**Short problem**
Rewrite the rows starting with the one containing "Click the Jul 2018 date label" and going on through the one containing "click(665, 377)", changing "icon" to "symbol" and leaving everything else unchanged.

**The input**
# # # # # # #
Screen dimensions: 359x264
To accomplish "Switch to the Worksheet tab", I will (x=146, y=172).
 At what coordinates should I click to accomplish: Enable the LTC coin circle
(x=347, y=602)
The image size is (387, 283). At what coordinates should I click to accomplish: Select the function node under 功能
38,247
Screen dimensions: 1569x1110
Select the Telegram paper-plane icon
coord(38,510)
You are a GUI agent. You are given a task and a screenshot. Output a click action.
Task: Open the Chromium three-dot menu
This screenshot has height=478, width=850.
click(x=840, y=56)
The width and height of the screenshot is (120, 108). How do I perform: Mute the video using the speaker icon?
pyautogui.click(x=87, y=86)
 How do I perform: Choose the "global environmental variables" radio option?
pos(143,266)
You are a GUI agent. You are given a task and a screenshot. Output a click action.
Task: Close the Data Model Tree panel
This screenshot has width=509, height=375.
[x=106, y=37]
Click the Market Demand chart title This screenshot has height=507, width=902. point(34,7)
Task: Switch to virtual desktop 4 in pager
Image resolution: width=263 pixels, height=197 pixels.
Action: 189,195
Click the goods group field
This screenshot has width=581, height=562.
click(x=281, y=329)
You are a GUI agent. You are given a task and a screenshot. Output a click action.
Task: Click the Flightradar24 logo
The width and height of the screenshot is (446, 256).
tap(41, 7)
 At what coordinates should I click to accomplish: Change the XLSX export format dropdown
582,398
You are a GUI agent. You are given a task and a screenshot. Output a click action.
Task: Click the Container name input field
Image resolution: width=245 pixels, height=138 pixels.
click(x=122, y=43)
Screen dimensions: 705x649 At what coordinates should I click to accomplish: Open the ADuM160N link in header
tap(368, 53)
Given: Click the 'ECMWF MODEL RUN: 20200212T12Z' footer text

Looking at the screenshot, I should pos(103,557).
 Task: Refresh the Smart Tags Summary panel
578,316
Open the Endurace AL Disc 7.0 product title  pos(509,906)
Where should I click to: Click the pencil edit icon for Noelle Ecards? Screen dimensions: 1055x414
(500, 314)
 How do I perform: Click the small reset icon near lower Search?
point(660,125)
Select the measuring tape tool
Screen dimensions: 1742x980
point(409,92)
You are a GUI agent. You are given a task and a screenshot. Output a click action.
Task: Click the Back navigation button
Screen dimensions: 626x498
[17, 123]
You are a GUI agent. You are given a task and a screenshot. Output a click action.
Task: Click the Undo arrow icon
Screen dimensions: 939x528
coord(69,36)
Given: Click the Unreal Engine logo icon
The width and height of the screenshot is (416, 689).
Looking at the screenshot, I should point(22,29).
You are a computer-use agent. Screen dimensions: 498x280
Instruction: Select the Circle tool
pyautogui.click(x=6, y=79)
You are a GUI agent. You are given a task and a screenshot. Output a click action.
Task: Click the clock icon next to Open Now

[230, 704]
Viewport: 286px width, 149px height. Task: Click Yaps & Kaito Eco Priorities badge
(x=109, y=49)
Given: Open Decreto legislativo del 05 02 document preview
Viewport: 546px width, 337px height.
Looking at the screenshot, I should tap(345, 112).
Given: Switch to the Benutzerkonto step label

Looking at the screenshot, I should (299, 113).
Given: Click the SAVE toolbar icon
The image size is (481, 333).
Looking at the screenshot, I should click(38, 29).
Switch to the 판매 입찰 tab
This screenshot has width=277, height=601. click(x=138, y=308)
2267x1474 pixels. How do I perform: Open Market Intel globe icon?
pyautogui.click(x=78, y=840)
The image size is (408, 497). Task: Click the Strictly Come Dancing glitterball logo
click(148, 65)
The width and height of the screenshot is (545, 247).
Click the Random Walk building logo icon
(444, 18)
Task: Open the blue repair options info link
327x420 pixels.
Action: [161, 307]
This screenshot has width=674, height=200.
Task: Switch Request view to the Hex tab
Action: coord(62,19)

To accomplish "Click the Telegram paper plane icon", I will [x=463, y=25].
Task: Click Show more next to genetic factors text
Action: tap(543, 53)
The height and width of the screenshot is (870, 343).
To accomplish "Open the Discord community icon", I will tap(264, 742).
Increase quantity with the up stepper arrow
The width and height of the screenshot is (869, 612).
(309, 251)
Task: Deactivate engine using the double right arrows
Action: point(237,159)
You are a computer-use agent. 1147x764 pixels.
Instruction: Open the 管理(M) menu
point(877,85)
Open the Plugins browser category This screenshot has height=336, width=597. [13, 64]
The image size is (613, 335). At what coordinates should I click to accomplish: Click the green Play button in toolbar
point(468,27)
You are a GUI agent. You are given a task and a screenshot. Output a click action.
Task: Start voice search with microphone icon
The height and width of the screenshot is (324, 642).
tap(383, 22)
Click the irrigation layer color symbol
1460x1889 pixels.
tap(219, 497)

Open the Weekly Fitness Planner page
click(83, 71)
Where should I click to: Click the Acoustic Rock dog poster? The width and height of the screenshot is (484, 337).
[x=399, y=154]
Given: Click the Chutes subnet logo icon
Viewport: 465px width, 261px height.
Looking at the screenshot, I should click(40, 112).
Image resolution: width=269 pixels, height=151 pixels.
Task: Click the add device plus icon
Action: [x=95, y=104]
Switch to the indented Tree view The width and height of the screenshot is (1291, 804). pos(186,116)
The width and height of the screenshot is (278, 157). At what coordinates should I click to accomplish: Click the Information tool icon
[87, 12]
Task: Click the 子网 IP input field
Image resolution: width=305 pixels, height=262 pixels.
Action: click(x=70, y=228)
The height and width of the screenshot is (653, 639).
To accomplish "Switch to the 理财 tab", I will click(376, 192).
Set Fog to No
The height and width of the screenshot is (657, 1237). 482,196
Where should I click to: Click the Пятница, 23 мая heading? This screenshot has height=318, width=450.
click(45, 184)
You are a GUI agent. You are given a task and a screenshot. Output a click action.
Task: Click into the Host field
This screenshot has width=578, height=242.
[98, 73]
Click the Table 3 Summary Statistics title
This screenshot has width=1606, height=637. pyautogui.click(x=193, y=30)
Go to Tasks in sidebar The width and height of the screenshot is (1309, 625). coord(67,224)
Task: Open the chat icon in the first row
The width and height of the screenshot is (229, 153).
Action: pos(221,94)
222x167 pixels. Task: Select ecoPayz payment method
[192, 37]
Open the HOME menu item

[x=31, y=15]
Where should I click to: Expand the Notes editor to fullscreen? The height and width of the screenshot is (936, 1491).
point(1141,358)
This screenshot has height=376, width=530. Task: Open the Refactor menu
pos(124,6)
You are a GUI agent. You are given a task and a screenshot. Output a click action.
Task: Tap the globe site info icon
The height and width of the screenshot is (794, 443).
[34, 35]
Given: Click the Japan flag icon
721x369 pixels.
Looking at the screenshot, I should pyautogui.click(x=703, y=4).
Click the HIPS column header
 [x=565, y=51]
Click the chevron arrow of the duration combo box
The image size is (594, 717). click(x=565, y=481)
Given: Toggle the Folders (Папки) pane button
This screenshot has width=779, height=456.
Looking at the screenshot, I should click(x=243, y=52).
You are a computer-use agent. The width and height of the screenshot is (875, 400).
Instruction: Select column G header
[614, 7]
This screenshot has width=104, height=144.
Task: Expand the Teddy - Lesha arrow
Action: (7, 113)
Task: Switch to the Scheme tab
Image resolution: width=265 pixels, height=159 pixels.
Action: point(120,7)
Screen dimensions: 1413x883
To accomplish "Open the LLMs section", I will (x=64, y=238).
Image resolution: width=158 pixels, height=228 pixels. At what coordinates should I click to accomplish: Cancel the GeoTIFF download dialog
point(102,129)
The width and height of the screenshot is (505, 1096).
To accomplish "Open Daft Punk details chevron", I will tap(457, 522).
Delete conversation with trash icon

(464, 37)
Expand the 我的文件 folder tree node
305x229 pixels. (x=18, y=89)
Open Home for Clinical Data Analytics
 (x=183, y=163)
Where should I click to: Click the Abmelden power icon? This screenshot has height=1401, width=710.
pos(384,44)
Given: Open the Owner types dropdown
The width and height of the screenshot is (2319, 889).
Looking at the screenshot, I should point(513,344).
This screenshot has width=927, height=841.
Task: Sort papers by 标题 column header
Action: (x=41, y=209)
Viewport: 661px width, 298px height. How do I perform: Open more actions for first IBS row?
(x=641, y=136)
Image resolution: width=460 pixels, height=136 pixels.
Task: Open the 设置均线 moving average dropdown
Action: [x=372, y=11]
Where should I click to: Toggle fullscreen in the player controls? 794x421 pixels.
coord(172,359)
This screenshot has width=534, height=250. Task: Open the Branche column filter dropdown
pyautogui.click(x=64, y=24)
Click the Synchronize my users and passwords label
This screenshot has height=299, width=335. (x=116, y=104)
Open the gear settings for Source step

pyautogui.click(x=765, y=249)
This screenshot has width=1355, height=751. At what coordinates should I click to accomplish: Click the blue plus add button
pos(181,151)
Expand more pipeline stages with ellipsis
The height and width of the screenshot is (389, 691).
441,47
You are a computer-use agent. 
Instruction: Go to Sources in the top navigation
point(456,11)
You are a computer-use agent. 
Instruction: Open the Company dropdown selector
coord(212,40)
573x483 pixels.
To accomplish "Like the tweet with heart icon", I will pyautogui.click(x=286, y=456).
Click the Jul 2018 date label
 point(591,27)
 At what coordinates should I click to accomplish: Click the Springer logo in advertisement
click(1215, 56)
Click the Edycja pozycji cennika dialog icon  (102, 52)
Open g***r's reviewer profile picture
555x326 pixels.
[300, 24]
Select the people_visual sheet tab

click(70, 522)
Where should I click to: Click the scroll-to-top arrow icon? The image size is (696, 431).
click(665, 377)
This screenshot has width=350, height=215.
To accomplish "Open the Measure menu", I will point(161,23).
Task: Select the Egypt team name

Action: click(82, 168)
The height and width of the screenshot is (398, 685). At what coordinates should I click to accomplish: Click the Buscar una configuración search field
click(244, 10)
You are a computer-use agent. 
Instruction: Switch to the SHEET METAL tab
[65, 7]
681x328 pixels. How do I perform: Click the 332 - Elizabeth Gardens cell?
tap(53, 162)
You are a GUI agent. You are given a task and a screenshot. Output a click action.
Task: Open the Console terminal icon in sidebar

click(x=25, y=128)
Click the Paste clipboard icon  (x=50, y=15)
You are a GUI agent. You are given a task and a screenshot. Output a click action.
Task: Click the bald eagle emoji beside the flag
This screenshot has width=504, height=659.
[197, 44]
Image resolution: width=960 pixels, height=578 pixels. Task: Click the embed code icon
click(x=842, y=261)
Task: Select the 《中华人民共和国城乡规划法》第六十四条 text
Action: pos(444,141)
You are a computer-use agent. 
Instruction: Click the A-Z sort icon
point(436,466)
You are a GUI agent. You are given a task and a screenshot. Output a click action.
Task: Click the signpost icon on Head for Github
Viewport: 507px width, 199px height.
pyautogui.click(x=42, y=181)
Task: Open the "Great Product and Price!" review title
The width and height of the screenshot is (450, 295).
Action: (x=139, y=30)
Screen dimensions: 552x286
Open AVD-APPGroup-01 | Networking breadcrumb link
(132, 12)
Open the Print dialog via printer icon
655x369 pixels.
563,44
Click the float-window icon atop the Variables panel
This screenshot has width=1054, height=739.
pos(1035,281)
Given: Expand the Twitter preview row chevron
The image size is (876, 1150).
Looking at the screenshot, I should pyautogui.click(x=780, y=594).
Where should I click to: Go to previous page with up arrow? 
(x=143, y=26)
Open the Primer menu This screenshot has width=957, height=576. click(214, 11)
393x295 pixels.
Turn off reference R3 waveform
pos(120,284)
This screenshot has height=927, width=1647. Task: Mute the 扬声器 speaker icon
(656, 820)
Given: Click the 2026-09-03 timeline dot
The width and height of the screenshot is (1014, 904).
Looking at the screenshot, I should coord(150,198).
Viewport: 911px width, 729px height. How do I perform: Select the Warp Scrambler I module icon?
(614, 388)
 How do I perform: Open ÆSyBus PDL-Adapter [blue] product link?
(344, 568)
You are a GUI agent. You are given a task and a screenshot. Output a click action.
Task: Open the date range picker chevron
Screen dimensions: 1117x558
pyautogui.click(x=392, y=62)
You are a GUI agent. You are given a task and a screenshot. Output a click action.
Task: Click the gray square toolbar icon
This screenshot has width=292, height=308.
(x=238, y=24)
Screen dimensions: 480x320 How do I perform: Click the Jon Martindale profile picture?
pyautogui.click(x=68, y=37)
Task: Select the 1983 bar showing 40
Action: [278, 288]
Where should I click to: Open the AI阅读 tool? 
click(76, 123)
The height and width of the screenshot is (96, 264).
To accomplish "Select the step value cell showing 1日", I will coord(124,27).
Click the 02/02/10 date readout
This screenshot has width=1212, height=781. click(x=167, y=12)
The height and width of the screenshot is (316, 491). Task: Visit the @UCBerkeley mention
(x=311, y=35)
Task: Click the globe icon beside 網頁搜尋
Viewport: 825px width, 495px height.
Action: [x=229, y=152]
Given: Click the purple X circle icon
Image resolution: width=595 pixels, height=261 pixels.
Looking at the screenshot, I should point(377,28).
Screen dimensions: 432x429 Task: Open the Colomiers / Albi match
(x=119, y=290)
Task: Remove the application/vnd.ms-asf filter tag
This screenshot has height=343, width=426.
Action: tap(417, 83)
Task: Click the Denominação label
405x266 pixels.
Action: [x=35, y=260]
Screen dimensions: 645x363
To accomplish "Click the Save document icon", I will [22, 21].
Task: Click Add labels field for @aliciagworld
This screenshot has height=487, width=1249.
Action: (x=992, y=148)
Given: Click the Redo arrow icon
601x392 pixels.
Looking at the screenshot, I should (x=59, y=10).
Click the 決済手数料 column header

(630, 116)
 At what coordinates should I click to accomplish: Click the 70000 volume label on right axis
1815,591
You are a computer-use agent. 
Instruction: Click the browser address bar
# # # # # # #
**Output**
Click the Jul 2018 date label
 point(591,27)
 At what coordinates should I click to accomplish: Click the Springer logo in advertisement
click(1215, 56)
Click the Edycja pozycji cennika dialog symbol  (102, 52)
Open g***r's reviewer profile picture
555x326 pixels.
[300, 24]
Select the people_visual sheet tab

click(70, 522)
Where should I click to: Click the scroll-to-top arrow symbol? The image size is (696, 431).
click(665, 377)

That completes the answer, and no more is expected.